When you transcribe the entries below, begin at their first line and stop after the line containing "The width and height of the screenshot is (808, 484)."; pictures stay out.

(Stored items)
-------------------------
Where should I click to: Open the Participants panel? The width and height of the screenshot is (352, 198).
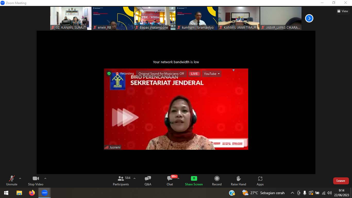pyautogui.click(x=121, y=181)
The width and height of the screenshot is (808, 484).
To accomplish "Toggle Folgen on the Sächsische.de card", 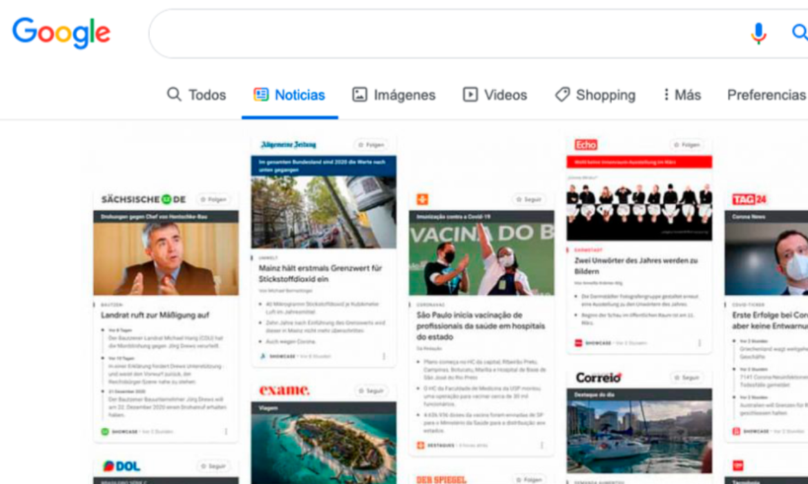I will tap(213, 199).
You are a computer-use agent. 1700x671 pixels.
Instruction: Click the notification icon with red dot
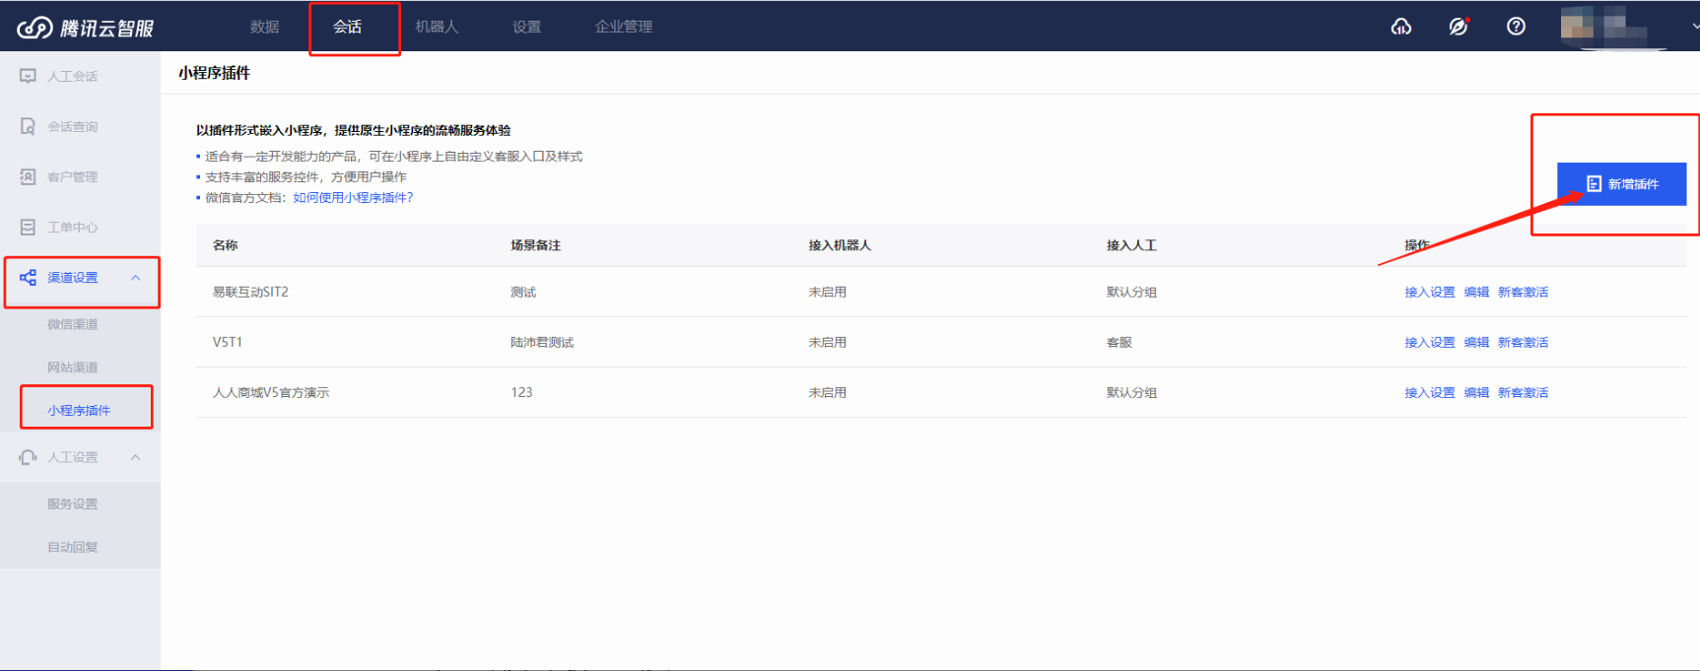[x=1458, y=27]

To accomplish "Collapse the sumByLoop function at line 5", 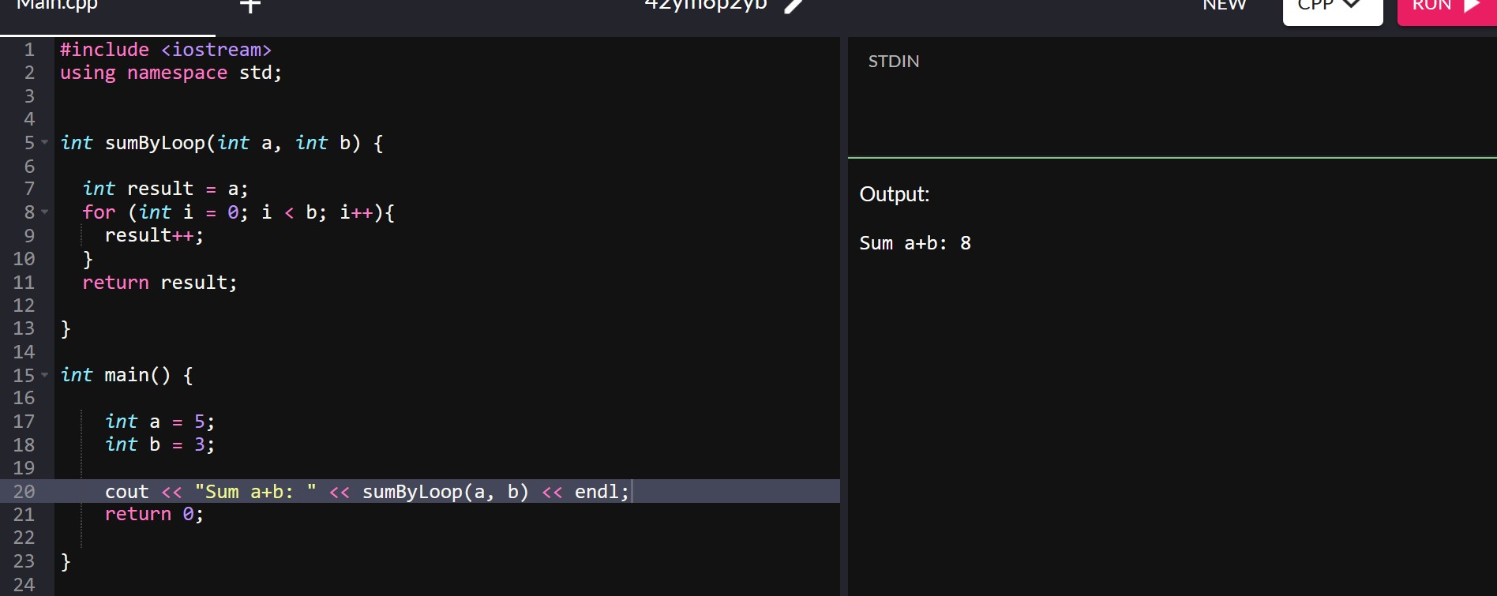I will pyautogui.click(x=45, y=143).
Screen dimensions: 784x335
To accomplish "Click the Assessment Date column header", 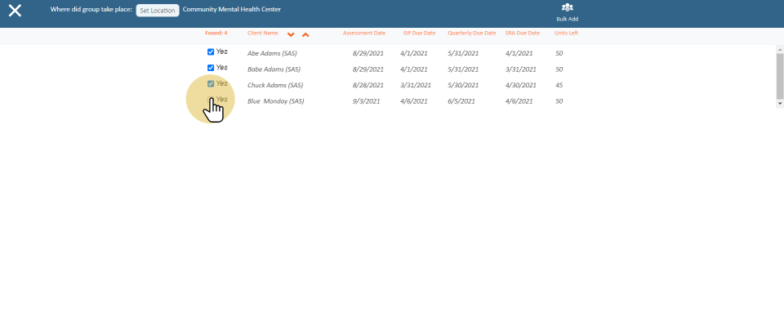I will tap(363, 34).
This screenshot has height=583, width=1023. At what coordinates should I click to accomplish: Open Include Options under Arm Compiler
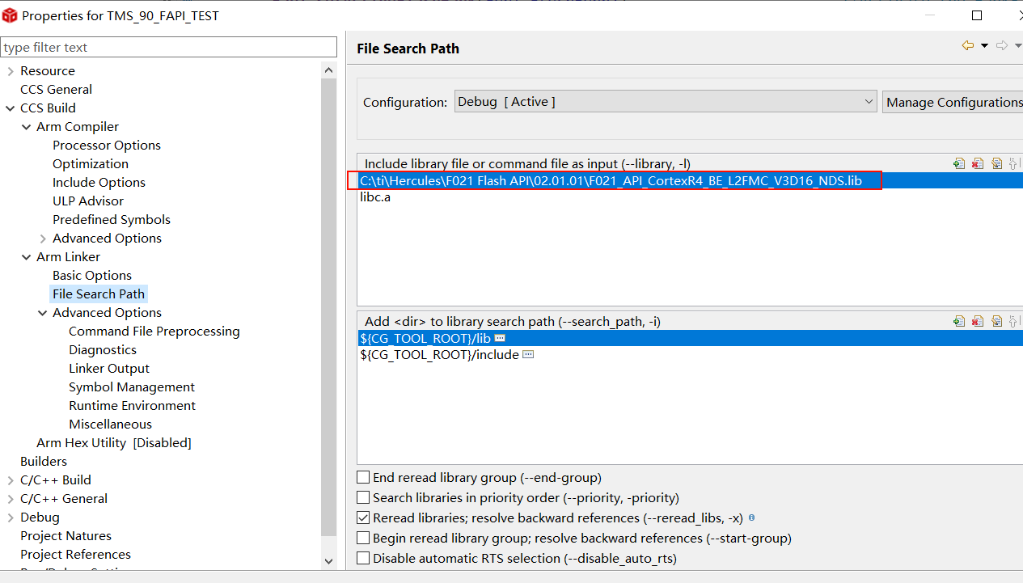click(99, 183)
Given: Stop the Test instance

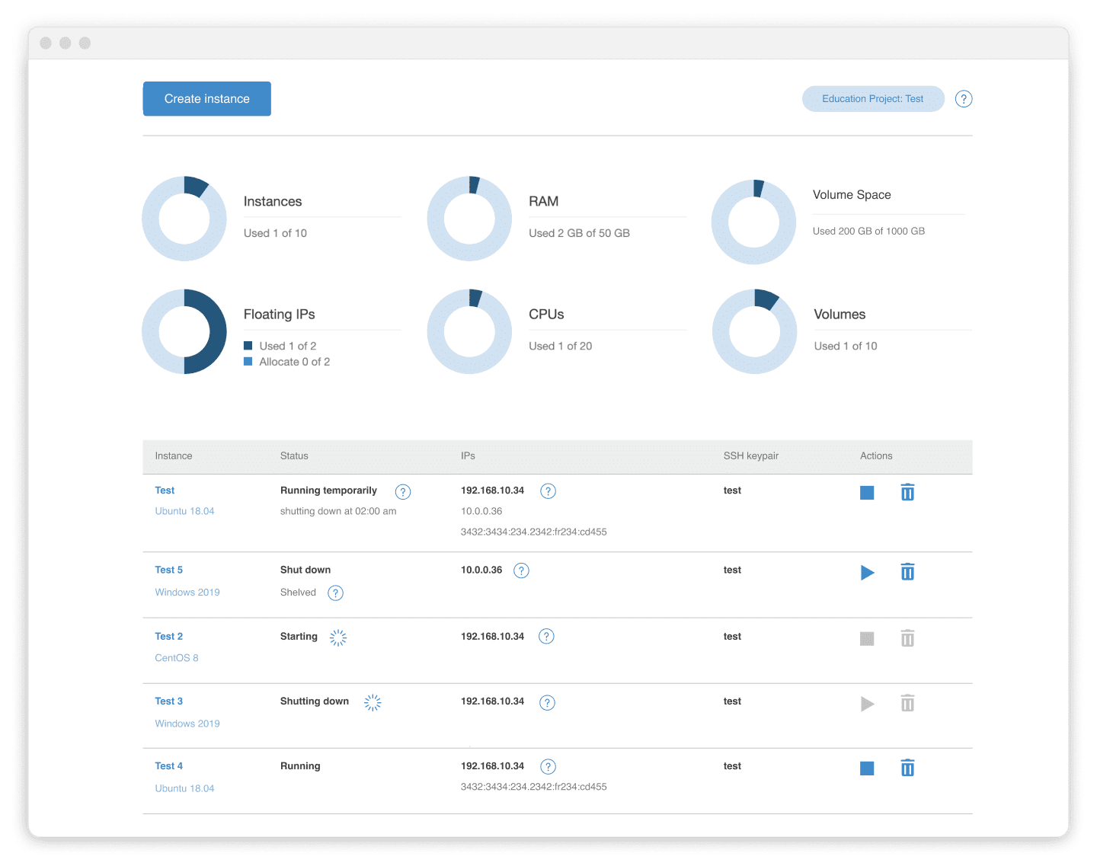Looking at the screenshot, I should 867,493.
-------------------------
• **The completed task**
Where should I click to: Open the Participants panel? The width and height of the screenshot is (352, 198).
pyautogui.click(x=121, y=181)
The width and height of the screenshot is (808, 484).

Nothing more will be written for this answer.